- Nearest city: Coari, Amazonas
- Coordinates: 3°51′52″S 64°10′47″W﻿ / ﻿3.864424°S 64.179585°W
- Area: 217,486 hectares (537,420 acres)
- Designation: Extractive reserve
- Created: 5 September 2003
- Administrator: Secretaria de Estado do Meio Ambiente do Amazonas

= Catuá-Ipixuna Extractive Reserve =

The Catuá-Ipixuna Extractive Reserve (Reserva Extrativista Catuá-Ipixuna) is an extractive reserve in the state of Amazonas, Brazil.
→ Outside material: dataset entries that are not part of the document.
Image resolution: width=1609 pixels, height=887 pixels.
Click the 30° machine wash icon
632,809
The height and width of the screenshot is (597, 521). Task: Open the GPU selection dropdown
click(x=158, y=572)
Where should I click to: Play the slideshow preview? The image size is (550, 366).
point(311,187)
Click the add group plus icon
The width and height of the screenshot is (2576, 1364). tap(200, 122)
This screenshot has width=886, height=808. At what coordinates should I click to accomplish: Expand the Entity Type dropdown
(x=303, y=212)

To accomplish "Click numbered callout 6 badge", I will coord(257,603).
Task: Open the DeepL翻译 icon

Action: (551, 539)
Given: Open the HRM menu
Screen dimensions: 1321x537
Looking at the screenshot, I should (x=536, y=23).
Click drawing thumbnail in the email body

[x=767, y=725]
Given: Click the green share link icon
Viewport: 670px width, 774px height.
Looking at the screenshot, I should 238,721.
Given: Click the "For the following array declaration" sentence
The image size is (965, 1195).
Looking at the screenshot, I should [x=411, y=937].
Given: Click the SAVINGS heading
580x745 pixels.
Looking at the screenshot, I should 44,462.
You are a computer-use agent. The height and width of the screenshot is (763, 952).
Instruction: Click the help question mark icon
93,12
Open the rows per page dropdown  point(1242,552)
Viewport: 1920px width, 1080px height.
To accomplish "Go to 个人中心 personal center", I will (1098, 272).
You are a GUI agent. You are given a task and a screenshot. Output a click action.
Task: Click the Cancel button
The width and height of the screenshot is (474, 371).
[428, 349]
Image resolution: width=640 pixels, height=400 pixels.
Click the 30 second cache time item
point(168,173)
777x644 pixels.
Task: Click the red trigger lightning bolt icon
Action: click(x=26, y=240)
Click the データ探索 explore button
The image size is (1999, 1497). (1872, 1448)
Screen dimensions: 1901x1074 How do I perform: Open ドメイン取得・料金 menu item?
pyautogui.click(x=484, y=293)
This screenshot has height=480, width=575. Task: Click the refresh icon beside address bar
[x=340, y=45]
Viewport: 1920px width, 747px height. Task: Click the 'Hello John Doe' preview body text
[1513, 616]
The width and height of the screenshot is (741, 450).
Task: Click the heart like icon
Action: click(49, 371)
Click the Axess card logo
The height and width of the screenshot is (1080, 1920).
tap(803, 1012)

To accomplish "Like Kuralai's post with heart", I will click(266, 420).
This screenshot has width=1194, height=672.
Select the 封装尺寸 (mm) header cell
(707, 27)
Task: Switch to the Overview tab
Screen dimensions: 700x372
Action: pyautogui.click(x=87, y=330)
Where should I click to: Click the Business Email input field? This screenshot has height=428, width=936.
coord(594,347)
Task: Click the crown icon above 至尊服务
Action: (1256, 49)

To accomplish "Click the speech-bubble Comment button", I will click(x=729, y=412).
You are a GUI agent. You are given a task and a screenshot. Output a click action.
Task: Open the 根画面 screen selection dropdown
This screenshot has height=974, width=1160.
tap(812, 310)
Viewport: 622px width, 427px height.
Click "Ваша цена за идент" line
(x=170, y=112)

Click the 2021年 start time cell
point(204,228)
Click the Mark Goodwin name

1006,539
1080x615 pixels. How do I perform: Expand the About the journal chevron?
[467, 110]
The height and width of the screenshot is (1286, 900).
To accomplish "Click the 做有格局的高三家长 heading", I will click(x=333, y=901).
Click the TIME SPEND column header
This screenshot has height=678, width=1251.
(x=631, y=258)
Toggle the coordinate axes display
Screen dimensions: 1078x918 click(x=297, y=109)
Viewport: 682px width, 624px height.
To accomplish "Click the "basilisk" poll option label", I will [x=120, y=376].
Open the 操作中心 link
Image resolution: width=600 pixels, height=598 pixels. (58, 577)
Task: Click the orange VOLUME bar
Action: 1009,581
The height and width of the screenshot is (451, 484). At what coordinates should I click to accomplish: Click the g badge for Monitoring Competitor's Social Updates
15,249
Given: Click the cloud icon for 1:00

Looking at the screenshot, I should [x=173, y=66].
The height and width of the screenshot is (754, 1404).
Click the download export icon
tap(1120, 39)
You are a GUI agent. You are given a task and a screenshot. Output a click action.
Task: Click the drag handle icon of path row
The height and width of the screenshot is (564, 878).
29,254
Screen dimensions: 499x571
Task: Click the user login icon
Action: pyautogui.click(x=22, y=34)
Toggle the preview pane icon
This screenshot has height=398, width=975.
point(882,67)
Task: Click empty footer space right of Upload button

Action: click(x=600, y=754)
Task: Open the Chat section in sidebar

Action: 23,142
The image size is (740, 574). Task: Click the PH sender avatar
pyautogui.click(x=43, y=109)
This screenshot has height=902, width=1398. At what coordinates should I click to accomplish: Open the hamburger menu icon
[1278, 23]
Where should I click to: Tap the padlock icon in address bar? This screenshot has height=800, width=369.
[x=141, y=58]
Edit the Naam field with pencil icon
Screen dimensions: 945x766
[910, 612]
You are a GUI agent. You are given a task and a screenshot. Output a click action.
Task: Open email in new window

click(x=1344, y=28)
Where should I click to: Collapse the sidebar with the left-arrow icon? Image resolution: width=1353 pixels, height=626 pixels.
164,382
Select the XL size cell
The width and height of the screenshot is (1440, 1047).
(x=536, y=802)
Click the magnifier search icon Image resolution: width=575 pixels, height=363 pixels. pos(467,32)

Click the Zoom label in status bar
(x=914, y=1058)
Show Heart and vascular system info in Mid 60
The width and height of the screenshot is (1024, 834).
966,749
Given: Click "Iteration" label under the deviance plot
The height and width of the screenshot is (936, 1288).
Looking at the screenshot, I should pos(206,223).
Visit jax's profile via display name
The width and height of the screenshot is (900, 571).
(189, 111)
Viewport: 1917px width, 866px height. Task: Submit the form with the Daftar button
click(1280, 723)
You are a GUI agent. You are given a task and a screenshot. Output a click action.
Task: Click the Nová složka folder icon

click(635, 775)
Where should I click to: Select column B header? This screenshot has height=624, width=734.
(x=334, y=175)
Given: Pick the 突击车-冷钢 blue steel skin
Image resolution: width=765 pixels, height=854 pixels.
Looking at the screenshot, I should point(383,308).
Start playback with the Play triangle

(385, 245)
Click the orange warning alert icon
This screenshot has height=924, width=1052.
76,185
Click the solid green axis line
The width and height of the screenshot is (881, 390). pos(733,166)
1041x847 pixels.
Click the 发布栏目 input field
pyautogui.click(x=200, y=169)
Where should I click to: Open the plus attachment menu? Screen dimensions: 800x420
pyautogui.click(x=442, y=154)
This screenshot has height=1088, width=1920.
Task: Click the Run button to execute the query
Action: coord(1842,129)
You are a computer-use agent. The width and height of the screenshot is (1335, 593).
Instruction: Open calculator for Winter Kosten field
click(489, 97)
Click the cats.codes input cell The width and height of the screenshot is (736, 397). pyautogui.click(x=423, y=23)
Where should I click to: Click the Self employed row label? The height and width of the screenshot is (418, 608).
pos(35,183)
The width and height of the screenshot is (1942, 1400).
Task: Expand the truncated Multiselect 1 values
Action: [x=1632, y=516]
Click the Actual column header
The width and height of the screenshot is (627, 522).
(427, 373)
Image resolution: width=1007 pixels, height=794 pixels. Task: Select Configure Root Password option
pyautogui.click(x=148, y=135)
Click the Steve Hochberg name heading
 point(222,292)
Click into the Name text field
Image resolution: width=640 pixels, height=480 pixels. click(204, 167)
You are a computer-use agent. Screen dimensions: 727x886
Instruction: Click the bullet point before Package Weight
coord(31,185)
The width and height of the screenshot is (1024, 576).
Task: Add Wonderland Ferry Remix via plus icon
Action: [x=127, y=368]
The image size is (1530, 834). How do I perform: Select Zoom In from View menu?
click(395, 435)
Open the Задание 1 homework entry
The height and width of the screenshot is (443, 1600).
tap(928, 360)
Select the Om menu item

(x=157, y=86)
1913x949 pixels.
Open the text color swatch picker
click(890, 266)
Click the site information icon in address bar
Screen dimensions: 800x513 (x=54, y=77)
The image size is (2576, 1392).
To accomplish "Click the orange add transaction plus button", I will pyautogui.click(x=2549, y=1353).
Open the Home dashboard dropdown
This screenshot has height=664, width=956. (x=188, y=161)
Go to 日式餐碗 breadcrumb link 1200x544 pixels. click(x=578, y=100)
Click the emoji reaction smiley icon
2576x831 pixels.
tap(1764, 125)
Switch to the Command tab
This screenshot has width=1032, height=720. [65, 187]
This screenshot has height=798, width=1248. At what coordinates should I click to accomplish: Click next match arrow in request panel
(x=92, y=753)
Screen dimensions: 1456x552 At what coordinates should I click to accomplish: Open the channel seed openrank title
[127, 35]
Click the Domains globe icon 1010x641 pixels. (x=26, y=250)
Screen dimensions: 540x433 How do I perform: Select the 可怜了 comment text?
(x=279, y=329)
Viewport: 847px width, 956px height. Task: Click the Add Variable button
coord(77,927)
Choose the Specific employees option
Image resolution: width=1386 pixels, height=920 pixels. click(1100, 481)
It takes its name from two lakes that drain into the Solimões River, or Upper Amazon, and is covered in Amazon rainforest.

==Location==

The Catuá-Ipixuna Extractive Reserve is divided between the municipalities of Tefé (33.85%) and Coari (	66.15%) in the state of Amazonas.
It has an area of 217486 ha.
The reserve is 424 km from Manaus.
It is on the south (right) bank of the Solimões River between the towns of Coari and Tefé.
It does not adjoin any other protected area or indigenous territory.
The reserve is in relatively flat country with altitudes of around 40 m in the basins of the Catuá and Ipixuna lakes and the Solimões River.

==History==

Catuá-Ipixuna is the first extractive reserve to be created by the Amazonas government.
The reserve was created by Amazonas state decree 23.722 of 5 September 2003.
It became part of the Central Amazon Ecological Corridor, established in 2002.
Exploitation of mineral resources and amateur or professional hunting is prohibited.
Commercial exploitation of timber resources is only allowed on a sustainable basis and in special situations.
Related activities may be undertaken in the reserve as provided in the management plan.

On 28 July 2004 the reserve, with an area of 215342.879 ha was recognised as meeting the needs of 300 families of small farmers, who would qualify for PRONAF support.
The reserve's council was created on 28 January 2008.
The management plan is dated February 2010.
It was issued on 31 December 2010 although it was not made official by a decree or other legislative instrument.
As of 2016 the reserve was supported by the Amazon Region Protected Areas Program.

==Environment==

The climate is hot and humid.
Temperatures vary from 23 to 35 C.
Average annual rainfall is 2500 mm.
Vegetation includes terra firma forest and lowland várzea and igapó forest.
The terra firm forest includes typical dense and open Amazon rainforest, with dense forest predominating.
The soil is fertile and supports a high level of botanical diversity.
Trees include a significant number with economic value.
The open forest includes a wide variety of palm trees.

More than 70 species of reptiles have been identified.
Fish in the two lakes include abundant members of the genera Potamorhina, Psectrogaster and Curimata.
Important bird species include the toco toucan (Ramphastos toco) and Klages's antwren (Myrmotherula klagesi), both in the extreme west of their ranges, and the little-known wattled curassow (Crax globulosa) of the várzea, which may be threatened with extinction.

==Economy==

In 2006 it was estimated that there were 287 families in the reserve, with 1,457 people.
A floating support base for the reserve has been installed at the mouth of Catuá Lake, and the reserve has an office in the town of Tefé.
There are 16 communities in the reserve. Access is via float plane or boat.
The main source of income for the residents is production of flour, and the sale of cassava and bananas.
They also extract Brazil nuts and practice subsistence fishing and hunting.